Judging from the time they put into working with Lake Placid Central School District teachers to organize and staff this event, it's clear that preserve owner and zoologist-conservation biologist Dr. Larry Master and ecologist-entomologist Dr. Ezra Schwartzberg are committed to ecological education and the community. Walking up to the invertebrate station, I come upon Schwartzberg and a young protegee peering intensely into the bottom of a sweep net. Suddenly, something flies away.
"Whoa! That was cool. We gotta go back to that spot!" says the entomologist.
"What was it?!" asks the excited sixth-grader.
Entomologist: "A cool parasitic wasp!"
Protogee: "What does it do?"
Entomologist: "It stings other bugs and lays its eggs in them!"

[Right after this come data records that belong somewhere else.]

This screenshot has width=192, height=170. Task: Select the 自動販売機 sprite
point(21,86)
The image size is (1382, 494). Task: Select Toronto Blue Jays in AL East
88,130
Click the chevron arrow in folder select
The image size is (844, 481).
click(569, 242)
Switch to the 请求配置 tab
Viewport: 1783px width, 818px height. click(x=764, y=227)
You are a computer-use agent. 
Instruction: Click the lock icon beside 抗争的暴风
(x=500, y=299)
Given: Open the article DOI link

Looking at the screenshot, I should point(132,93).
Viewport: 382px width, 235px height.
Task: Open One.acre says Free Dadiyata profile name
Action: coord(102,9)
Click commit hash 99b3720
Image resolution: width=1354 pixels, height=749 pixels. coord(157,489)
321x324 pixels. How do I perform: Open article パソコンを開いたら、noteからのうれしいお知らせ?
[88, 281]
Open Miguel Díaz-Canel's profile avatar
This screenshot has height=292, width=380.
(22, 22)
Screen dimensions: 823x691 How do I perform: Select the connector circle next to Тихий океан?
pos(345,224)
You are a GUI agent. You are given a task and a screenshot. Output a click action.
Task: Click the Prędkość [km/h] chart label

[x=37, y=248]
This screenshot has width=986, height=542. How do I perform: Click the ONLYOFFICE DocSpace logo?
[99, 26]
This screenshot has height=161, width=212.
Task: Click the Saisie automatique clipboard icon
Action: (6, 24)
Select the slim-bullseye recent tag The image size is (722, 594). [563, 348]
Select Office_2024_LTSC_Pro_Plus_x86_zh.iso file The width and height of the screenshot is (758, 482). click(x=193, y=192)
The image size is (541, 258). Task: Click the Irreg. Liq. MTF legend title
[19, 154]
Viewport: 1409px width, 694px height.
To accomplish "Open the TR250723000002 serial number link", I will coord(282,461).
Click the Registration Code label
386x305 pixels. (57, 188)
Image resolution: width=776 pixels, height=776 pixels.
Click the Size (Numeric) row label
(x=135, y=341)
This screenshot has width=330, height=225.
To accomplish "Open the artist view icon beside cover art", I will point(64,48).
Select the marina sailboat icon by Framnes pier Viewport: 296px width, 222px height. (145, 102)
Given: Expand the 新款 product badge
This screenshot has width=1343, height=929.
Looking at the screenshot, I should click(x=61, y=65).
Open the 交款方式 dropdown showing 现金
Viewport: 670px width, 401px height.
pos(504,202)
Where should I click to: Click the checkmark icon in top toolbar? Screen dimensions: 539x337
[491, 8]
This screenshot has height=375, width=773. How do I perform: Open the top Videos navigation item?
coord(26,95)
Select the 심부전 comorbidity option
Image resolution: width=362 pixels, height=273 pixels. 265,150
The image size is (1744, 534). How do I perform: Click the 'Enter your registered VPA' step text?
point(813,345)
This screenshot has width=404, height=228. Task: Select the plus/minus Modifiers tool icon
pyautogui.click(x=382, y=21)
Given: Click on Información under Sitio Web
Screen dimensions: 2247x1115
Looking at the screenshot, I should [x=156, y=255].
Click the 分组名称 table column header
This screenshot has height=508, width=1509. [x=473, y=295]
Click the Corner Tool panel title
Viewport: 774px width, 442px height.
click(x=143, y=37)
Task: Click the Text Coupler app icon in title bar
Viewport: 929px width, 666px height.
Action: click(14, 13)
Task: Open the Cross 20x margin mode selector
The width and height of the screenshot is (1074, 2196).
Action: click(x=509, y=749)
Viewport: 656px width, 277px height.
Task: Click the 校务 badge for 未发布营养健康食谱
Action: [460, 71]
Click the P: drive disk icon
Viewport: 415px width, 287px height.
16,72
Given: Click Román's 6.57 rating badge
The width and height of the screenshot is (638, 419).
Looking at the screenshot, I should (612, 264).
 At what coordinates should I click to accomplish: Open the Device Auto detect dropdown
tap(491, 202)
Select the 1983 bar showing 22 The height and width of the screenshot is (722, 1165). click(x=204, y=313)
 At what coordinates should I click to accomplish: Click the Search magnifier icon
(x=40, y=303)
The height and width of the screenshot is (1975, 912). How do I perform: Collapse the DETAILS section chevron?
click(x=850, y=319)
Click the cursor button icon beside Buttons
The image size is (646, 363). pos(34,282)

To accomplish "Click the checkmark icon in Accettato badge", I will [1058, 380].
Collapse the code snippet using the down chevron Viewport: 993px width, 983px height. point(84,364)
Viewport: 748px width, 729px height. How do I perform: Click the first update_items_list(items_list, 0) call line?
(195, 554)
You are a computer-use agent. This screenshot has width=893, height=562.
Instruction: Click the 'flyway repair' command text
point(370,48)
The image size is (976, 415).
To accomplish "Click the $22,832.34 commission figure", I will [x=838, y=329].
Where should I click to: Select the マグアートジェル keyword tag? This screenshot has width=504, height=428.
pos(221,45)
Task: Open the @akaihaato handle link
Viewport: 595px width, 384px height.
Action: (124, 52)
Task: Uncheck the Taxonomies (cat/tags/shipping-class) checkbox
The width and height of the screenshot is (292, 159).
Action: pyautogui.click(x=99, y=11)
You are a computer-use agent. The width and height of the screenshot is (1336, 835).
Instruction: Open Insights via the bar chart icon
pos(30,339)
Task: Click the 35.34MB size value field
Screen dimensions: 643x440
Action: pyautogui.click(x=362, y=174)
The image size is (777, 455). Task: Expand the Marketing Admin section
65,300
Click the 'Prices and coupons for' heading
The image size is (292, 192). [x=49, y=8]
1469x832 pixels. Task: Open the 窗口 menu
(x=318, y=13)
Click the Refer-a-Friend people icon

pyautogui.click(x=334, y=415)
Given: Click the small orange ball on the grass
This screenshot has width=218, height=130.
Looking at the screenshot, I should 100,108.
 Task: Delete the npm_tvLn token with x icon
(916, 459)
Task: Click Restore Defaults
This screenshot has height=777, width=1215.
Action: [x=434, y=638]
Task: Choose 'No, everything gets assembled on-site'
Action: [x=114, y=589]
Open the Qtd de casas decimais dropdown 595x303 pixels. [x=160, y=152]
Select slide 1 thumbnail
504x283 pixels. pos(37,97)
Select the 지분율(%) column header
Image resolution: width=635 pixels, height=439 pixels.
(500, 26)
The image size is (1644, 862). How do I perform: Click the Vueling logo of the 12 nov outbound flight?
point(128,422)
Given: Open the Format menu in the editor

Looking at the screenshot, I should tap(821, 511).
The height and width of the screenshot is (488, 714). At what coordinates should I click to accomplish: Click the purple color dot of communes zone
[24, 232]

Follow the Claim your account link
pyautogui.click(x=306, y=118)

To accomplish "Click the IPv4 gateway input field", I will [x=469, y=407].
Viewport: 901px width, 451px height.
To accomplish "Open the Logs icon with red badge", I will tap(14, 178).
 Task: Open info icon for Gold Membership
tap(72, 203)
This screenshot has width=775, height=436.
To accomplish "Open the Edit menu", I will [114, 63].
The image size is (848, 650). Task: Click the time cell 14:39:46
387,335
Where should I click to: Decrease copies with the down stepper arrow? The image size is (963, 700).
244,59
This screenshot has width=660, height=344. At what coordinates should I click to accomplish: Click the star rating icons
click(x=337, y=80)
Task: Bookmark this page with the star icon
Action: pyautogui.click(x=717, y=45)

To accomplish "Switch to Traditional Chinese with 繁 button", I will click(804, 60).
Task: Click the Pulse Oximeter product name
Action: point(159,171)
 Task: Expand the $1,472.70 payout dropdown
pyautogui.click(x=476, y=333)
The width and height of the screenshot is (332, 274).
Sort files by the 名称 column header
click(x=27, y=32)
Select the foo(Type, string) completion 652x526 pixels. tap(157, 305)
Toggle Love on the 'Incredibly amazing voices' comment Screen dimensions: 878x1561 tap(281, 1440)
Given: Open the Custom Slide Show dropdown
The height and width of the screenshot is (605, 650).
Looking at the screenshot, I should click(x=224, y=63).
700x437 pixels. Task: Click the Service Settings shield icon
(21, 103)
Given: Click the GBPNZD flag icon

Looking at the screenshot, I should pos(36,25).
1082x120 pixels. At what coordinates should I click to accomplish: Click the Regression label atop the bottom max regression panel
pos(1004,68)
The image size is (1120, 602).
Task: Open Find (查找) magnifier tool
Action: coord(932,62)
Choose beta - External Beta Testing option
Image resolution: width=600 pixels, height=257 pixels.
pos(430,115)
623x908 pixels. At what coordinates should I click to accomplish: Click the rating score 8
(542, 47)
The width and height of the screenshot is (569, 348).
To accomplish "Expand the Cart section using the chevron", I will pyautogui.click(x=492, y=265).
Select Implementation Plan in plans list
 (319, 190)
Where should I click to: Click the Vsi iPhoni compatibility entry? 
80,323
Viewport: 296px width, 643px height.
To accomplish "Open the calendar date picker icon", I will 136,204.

Protogee (appropriately): "Eeeeewwwww!!"
"This is my very favorite day of the year out here," Master confides as we walk between the invertebrate and amphibian stations. "I'd like to get more school groups out here in the future," he says and then adds with a doubtful smile, "but it might be hard to get this caliber of experts out here all together on more than one day a year!" I agree. Along with Jerry Jenkins, the team of ecologists includes Dr. Michale Glennon of the Wildlife Conservation Society, Dr. Nina Schoch from the Biodiversity Research Institute, Wendy Hall from the Adirondack Wildlife Refuge in Wilmington, Chelsea Radell from The Wild Center and Intervale intern Anastasia Dierna - not to mention Ezra and Larry. What a day! Environmental education at its finest!